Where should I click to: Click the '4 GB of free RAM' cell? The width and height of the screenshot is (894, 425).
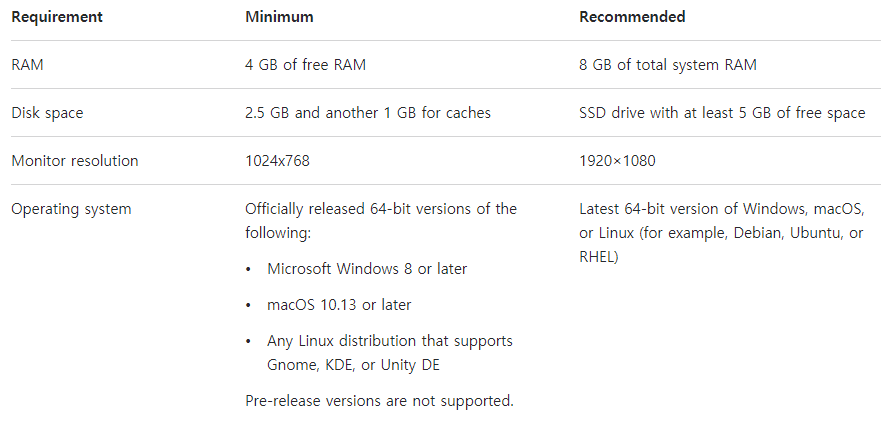tap(306, 65)
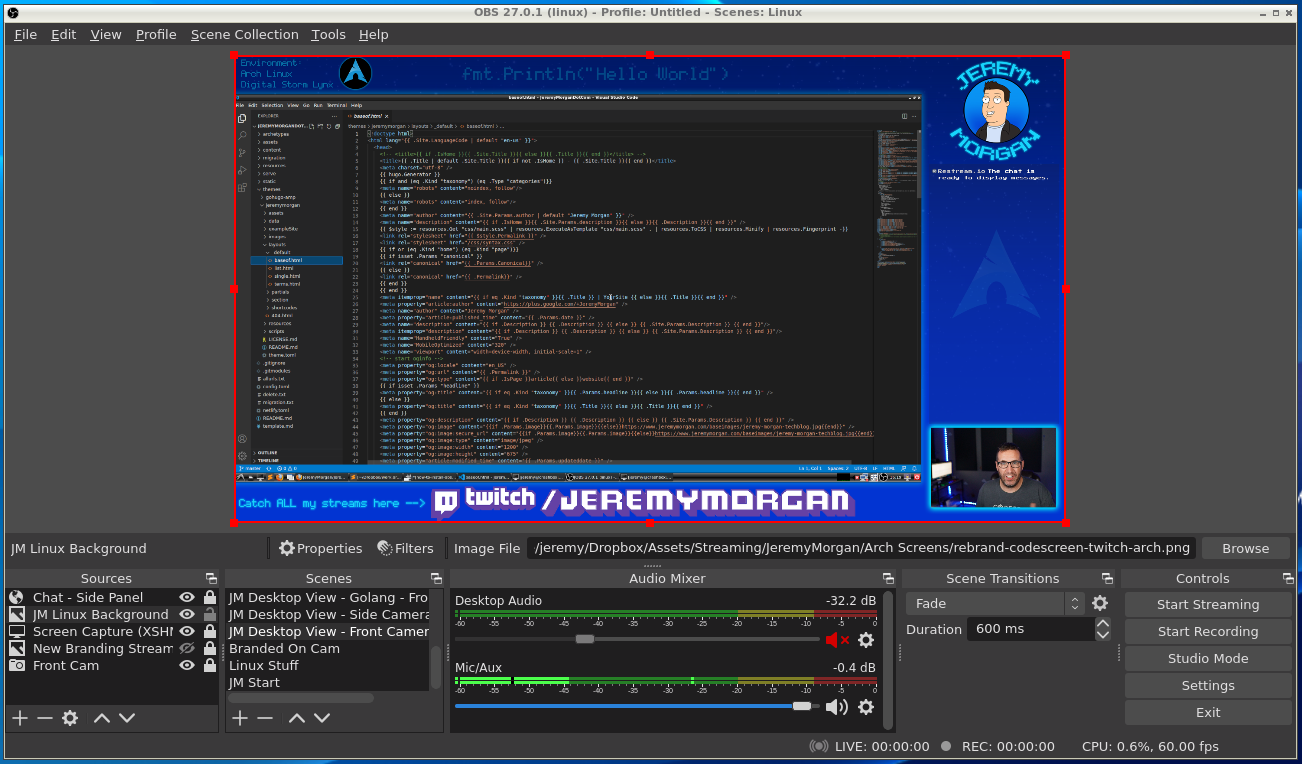Click the Mic/Aux volume slider handle
Viewport: 1302px width, 764px height.
coord(801,706)
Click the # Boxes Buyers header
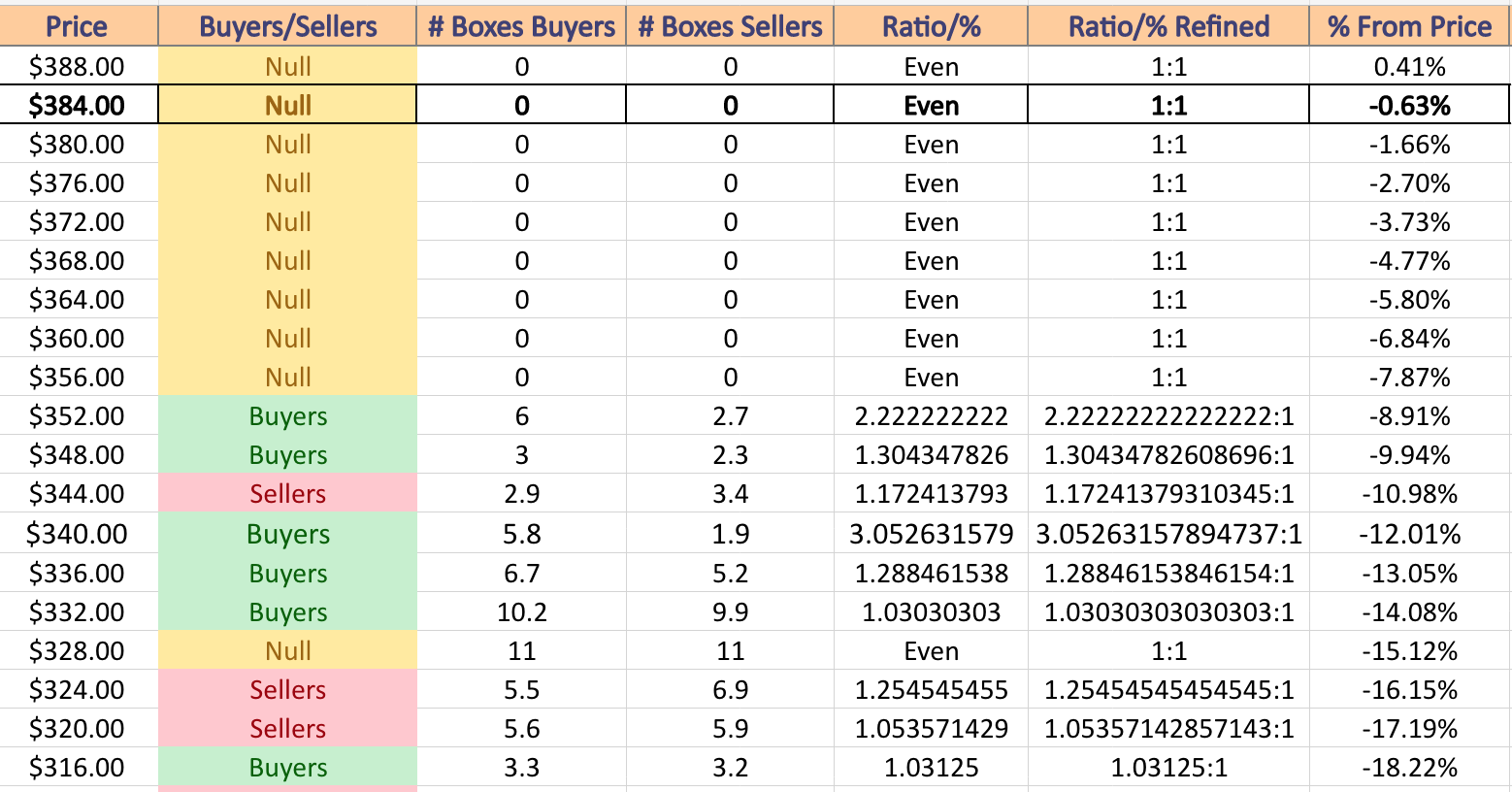This screenshot has width=1512, height=792. point(521,25)
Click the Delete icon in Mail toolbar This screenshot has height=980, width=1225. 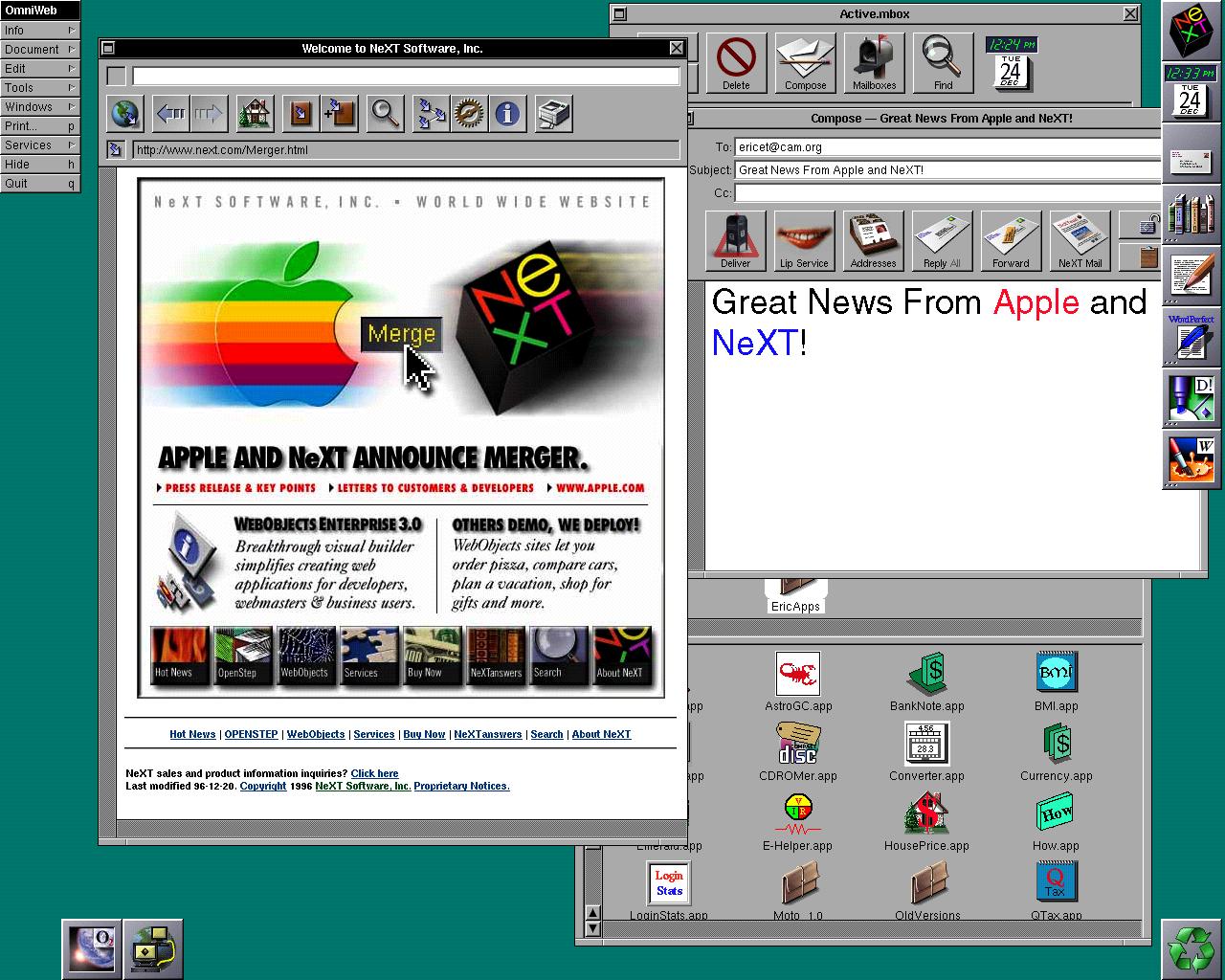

==================================================

### PROBLEM DETAILS
Without the pictures, restate all of the entries above verbatim.

### WRITTEN SOLUTION
Where should I click to: Click the '4 GB of free RAM' cell? The width and height of the screenshot is (894, 425).
tap(306, 65)
Click the Mic/Aux volume slider handle
Viewport: 1302px width, 764px height.
coord(801,706)
Click the # Boxes Buyers header
This screenshot has width=1512, height=792. point(521,25)
Click the Delete icon in Mail toolbar This screenshot has height=980, width=1225. 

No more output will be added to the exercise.